III- Sur l’exécution provisoire
En application de l’article R. 142-10-6 du code de la sécurité sociale, le tribunal peut ordonner l’exécution par provision de toutes ses décisions laquelle sera ordonnée pour être nécessaire au vu de l’ancienneté de l’accident.
IV- Sur les dépens et les frais irrépétibles
L’employeur succombant, il sera condamné aux entiers dépens.

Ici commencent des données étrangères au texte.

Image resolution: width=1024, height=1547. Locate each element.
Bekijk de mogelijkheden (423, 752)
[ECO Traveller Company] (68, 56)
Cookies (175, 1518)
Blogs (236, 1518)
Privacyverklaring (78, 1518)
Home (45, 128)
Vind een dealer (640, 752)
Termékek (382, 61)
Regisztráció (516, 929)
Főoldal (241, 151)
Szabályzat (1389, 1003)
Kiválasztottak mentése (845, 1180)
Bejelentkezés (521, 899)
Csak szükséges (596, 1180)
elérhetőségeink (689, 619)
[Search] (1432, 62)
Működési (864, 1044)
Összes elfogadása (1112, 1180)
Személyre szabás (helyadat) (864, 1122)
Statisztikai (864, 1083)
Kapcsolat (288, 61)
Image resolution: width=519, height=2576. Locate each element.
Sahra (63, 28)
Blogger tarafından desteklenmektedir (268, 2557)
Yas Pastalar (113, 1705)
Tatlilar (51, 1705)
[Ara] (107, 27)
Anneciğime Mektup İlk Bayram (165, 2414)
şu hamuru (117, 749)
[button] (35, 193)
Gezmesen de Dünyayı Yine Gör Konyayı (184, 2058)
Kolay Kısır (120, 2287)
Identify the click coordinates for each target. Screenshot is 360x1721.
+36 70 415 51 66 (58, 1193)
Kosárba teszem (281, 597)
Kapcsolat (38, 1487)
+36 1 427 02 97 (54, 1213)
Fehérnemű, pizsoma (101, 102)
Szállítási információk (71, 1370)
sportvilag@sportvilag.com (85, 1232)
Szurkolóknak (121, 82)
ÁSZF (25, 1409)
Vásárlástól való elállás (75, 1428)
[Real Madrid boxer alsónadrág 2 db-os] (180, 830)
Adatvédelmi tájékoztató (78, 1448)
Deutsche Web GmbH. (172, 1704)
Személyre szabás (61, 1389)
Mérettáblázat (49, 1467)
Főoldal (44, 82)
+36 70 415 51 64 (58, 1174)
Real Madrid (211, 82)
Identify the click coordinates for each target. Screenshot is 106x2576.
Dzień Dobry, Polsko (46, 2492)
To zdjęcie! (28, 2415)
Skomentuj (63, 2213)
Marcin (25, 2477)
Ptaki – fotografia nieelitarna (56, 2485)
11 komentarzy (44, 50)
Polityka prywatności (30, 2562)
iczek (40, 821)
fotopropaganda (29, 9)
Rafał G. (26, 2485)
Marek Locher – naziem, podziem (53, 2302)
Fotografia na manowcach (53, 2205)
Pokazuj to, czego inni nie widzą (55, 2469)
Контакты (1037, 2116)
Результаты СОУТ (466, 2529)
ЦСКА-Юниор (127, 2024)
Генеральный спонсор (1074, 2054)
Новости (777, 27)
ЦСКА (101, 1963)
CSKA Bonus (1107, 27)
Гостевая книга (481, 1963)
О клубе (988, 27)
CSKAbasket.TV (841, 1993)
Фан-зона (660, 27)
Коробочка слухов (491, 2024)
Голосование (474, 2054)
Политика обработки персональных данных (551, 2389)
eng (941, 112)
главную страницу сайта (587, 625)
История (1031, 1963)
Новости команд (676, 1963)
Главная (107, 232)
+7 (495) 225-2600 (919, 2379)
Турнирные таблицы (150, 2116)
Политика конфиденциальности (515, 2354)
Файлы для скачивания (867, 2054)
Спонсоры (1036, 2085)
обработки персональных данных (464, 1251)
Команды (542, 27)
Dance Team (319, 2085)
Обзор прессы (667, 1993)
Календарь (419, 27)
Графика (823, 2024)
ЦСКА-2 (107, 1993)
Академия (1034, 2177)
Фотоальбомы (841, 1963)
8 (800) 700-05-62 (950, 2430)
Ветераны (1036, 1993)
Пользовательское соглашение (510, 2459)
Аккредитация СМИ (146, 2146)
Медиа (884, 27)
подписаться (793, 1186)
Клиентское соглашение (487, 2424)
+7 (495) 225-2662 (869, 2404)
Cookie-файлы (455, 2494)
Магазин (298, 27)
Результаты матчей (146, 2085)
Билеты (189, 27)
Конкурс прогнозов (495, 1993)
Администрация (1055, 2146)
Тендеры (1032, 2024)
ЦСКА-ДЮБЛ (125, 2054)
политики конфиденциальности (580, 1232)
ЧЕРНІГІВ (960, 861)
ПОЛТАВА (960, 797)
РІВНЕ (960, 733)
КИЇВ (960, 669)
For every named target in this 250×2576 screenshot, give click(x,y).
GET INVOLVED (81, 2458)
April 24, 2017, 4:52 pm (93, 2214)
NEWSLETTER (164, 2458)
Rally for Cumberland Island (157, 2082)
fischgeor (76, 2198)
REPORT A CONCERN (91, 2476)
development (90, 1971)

Il convient de faire supporter par l’employeur les frais irrépétibles engagés par le salarié pour faire reconnaître ses droits et en conséquence il y a lieu de le condamner à payer à au requérant la somme de 5.000 euros sur le fondement de l’article 700 du code de procédure civile.
PAR CES MOTIFS :
Le tribunal statuant après en avoir délibéré conformément à la loi, publiquement, par mise à disposition au greffe, par jugement contradictoire et en premier ressort,
DÉCLARE que l’accident dont a été victime M. [K] [S] le 29 mars 2019 est dû à la faute inexcusable de son employeur, l’EURL [10] ;
FIXE au maximum la majoration de la rente accordée à M. [K] [S];
DIT que cette majoration devra suivre l’aggravation du taux d’incapacité permanente partielle dans les mêmes proportions ;
MET hors de cause la caisse primaire d’assurance maladie de Loire-Atlantique ;
DIT que la caisse primaire d’assurance maladie de Maine-et-Loire fera l’avance de l’ensemble des sommes qui seront attribuées à M. [K] [S] au titre de la faute inexcusable de l’EURL [10];
CONDAMNE l’EURL [10] à rembourser à la caisse primaire d’assurance maladie de Maine-et-Loire l’ensemble des sommes par elle avancées à M. [K] [S] ;
DÉBOUTE M. [K] [S] de sa demande au titre des frais de recouvrement du dossier médical;
FIXE à la somme de cent vingt mille cinq cent vingt-cinq euros (120.522 euros) l’indemnité due à M. [K] [S] en réparation de ses préjudices personnels, se répartissant comme suit :
* 20.000 euros au titre des souffrances endurées,
* 15.330 euros au titre du déficit fonctionnel temporaire,
* 51.500 euros au titre du déficit fonctionnel permanent,
* 16.592 euros au titre de l’assistance par tierce personne,
* 5.000 euros au titre du préjudice esthétique temporaire,
* 2.000 euros au titre du préjudice esthétique permanent,
* 5.000 euros au titre du préjudice d’agrément,
* 5.000 euros au titre du préjudice sexuel,
* 100 euros au titre des frais de transport,
RAPPELLE que la caisse primaire d’assurance maladie de Maine-et-Loire devra faire l’avance de ces sommes et en récupérera le montant auprès de l’EURL [10] ;
CONDAMNE l’EURL [10] aux entiers dépens de l’instance ;
CONDAMNE l’EURL [10] à verser à M. [K] [S] la somme de cinq mille euros (5.000 euros) sur le fondement de l’article 700 du code de procédure civile ;
DÉBOUTE les parties du surplus de leurs demandes ;
ORDONNE l’exécution provisoire de la présente décision.
Ainsi jugé et prononcé les jour, mois et an susdits.